I’ve known about and liked the Paleo diet for many years and found the following interesting. It’s an interview by Benjamin Domenech of John Durant, the author of The Paleo Manifesto: Ancient Wisdom for Lifelong Health.

This was a tricky post to tag.. I added the tag Christianity because of the two following excerpts of Durant. Christianity was born out of Judaism and I’ve always found it fascinating that the Jews were ahead of their time when it came to health and diet matters. Then again, for those of us who believe the Bible is God’s divinely inspired message to mankind, it’s not a surprise at all.

Domenech: Your book begins with a look back, historically, and you build the scientific case for why you believe what you believe on this front. What do you think was the most surprising thread you came across in the course of that kind of investigation, diving deep into sort of the experiences of the past and some of the lessons that come from archeology and history?

Durant: You know, my favorite chapter in the book has nothing to do with the Paleolithic and nothing to do with diet. It’s Chapter 4 which is called “Moses the Microbiologist.” And it’s about how a lot of early religious traditions, particularly Judaism, emerged to help people deal with infectious disease which was rampant. So you see three injunctions for Jewish priests or Jewish people to wash their hands in the first five books of the Bible. I mean, hand washing is the simplest most effective form of hygiene ever discovered. It’s Nobel-worthy advice. And you start seeing injunctions for people to put their hands together and run clean water over them millennia ago.

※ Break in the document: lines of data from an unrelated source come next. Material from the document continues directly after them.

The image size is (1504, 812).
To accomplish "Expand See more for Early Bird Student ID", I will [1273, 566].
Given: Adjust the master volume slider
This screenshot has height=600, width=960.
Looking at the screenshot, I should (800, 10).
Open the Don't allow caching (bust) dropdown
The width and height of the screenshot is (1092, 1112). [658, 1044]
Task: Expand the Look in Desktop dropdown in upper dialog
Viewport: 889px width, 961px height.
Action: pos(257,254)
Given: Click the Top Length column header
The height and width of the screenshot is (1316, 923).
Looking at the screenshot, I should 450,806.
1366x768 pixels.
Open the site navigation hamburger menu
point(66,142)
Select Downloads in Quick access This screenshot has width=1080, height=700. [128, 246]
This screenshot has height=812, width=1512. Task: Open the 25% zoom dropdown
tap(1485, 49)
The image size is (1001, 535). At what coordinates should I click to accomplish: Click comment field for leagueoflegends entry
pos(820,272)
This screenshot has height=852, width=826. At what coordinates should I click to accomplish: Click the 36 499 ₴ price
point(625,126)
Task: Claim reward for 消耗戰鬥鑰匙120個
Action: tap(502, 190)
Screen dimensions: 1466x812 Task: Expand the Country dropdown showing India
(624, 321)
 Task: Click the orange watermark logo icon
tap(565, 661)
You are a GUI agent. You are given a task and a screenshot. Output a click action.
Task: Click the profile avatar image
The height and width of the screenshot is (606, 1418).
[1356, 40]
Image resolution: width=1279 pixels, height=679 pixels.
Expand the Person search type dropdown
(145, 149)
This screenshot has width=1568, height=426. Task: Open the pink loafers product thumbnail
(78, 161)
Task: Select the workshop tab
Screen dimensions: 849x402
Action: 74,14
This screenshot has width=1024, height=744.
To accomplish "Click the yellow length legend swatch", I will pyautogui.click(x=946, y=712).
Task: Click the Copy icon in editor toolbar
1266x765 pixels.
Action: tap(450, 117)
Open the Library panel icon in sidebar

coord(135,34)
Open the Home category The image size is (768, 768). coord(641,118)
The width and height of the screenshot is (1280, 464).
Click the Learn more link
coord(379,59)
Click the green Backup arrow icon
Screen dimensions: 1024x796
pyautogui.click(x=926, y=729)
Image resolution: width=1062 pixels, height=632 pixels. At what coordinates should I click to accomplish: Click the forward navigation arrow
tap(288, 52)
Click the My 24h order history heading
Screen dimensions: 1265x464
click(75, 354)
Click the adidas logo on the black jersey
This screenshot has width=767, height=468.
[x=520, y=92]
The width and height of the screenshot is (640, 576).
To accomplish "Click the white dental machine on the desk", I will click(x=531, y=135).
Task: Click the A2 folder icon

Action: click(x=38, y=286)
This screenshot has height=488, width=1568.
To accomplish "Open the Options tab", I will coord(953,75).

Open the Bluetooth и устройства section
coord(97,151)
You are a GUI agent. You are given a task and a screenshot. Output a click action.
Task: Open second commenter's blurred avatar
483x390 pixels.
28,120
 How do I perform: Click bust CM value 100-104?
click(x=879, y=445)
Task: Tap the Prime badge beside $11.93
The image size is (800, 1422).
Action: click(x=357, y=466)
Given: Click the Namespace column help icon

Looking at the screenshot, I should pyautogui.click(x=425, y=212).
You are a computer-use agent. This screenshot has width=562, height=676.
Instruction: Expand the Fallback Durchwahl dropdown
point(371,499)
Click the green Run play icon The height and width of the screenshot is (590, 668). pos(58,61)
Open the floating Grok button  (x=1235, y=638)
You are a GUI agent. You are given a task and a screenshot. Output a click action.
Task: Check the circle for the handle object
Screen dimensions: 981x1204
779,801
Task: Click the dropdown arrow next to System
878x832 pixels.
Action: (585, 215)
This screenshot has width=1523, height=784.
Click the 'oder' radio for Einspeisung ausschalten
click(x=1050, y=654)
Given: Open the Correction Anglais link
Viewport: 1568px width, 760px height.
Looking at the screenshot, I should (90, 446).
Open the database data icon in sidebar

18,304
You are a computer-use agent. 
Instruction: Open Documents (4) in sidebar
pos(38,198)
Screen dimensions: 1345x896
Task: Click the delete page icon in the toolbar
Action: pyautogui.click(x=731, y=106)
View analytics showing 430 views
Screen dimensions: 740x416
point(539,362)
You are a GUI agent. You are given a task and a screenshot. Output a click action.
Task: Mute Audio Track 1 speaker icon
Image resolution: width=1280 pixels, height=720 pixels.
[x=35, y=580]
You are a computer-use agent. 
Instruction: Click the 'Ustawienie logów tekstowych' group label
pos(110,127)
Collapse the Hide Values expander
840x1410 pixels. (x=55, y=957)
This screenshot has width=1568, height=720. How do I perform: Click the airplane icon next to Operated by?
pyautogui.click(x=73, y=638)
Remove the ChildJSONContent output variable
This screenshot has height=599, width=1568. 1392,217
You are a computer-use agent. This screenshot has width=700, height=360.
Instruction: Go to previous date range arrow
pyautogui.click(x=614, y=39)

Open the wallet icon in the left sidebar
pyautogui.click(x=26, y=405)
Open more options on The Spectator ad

I think we kind of take it for granted – our knowledge of hygiene and the germ theories of disease. We take it completely for granted. But if you actually lived 2,000, 3,000, 5,000 years ago in an early city you didn’t know that germ existed, you had no idea that germs could spread so easily by the slightest physical contact, and you had no clue what was killing so many people. It just looked like people were dropping dead. And it looks like they were getting struck down by God.

[…]

During the emergence of Judaism the importance of daily actions was huge. You know, in the Jewish tradition it wasn’t always about belief or attitude. Taking daily actions was extremely important. When you realize that many of those daily actions were hygienic actions that helped people avoid germs, you’re like oh, all right, so they had many of these rules where they had to wash their hands multiple times a day, just like we do today. And so in some sense today we have to find ways to motivate ourselves and take the daily actions required to be healthy human beings.